In another article about her work, Sardana’s mentor at Columbia University, Lena Verdeli, Ph.D., associate professor of psychology and education, said, “Srishti brings iron self-discipline, high intelligence, creativity, knowledge in psychosocial support, and a visceral understanding of different cultures. She is our rock.” 

On her UWM bio page, Sardana wrote:

I seek to answer two questions in my research, clinical practice and teaching: 

1) How do we build systems of care that meet the increasing mental health treatment gap in low- and middle-income countries as well as in high income countries with low mental health resources, and 

2) To explore who, what, where, when and how do we collaborate and synergize in domestic and international regions to learn together and build efficient capacity in adaptation and delivery of evidence-based mental health and psychotherapy resources around the world.

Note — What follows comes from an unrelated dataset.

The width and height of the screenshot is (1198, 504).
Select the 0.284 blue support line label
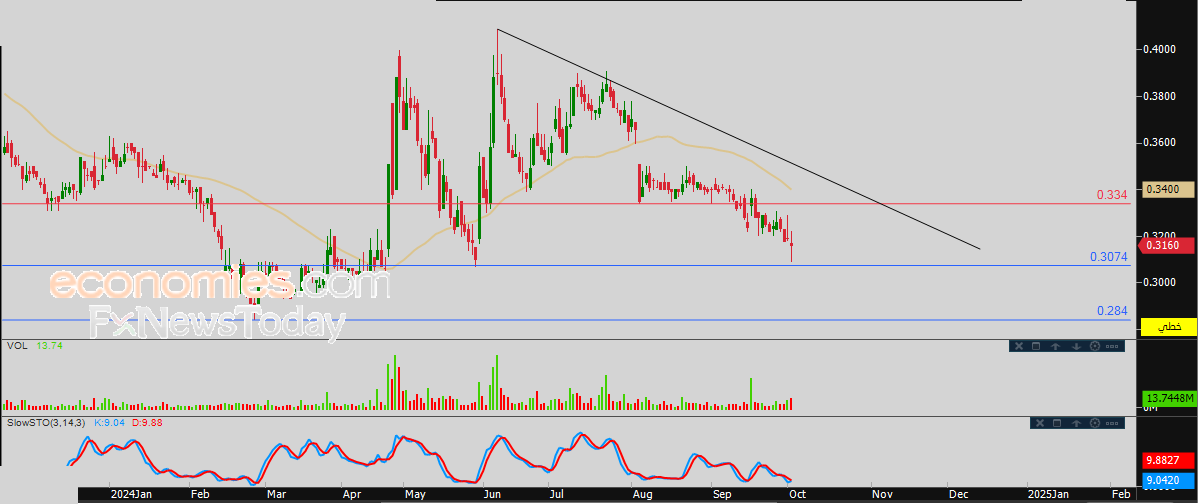(1111, 311)
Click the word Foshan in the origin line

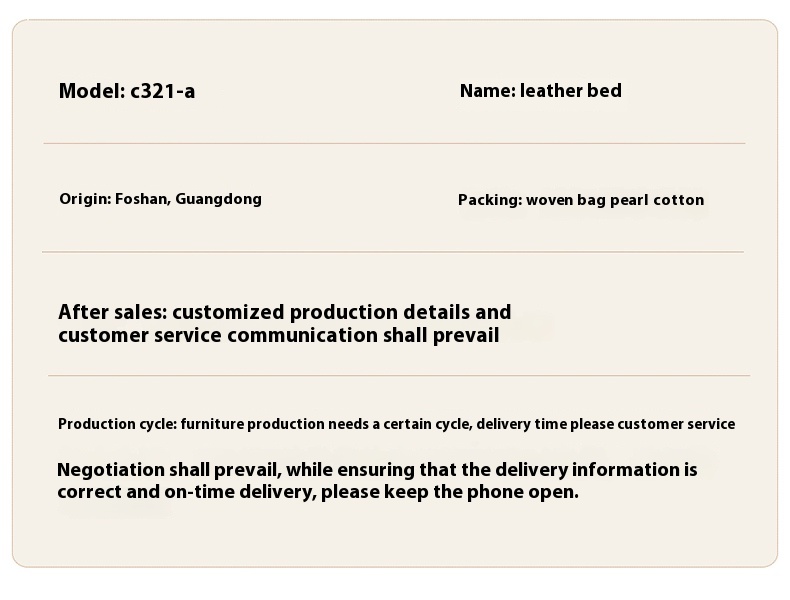tap(140, 198)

Working to improve global mental health

When I contacted Dr. Sardana last week, she was just back from Burundi. “It’s a forgotten humanitarian emergency,” she said. “It’s at the edge of the Democratic Republic of Congo, where the DRC has been at war for a while.

“The DRC is also declared to be the most unsafe country in the world for women and girls because women and girls have been used as weapons of war. We don’t see that very often now. It used to be an old strategy of battle, but in the Congo, it’s very alive. The DRC is up on the mountains and right at the foothills of the mountains is Burundi, which is a small Francophone African country.

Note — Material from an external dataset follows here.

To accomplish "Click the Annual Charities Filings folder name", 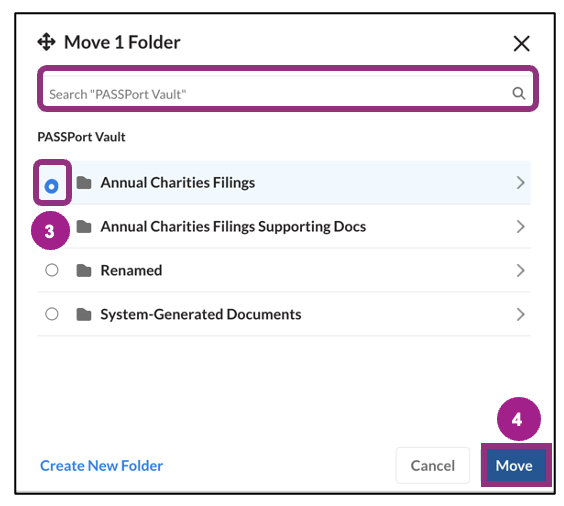I will click(178, 183).
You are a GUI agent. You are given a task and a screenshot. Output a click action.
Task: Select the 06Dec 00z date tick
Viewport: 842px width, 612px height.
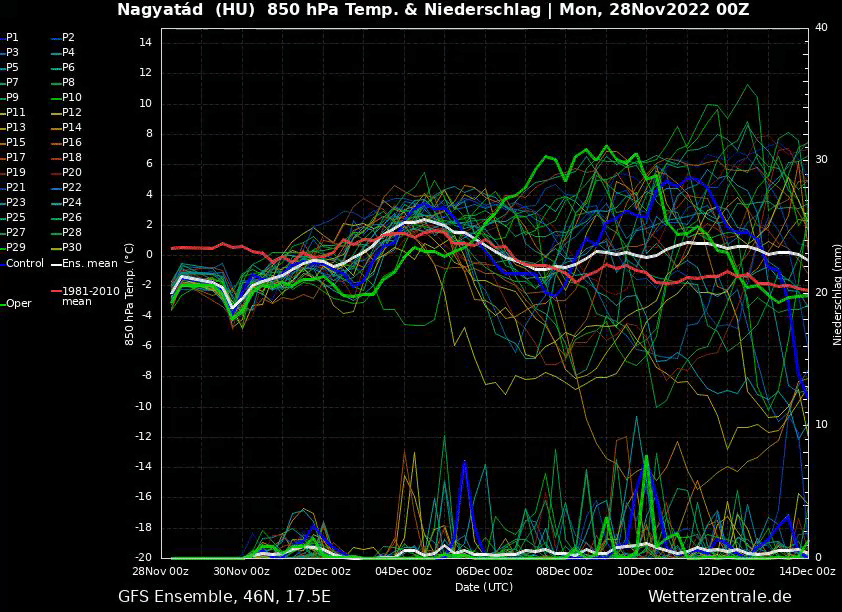pos(484,571)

“One of the things we were doing was to establish the first coordinated effort for the mental health response for refugees who are coming in from Congo and resettling in Burundi quite rapidly. Burundi being a low-income country, among the poorest countries in the world, there’s very little for its own people and then to absorb about 200,000 refugees in a matter of a year has created a significant resource constraint.”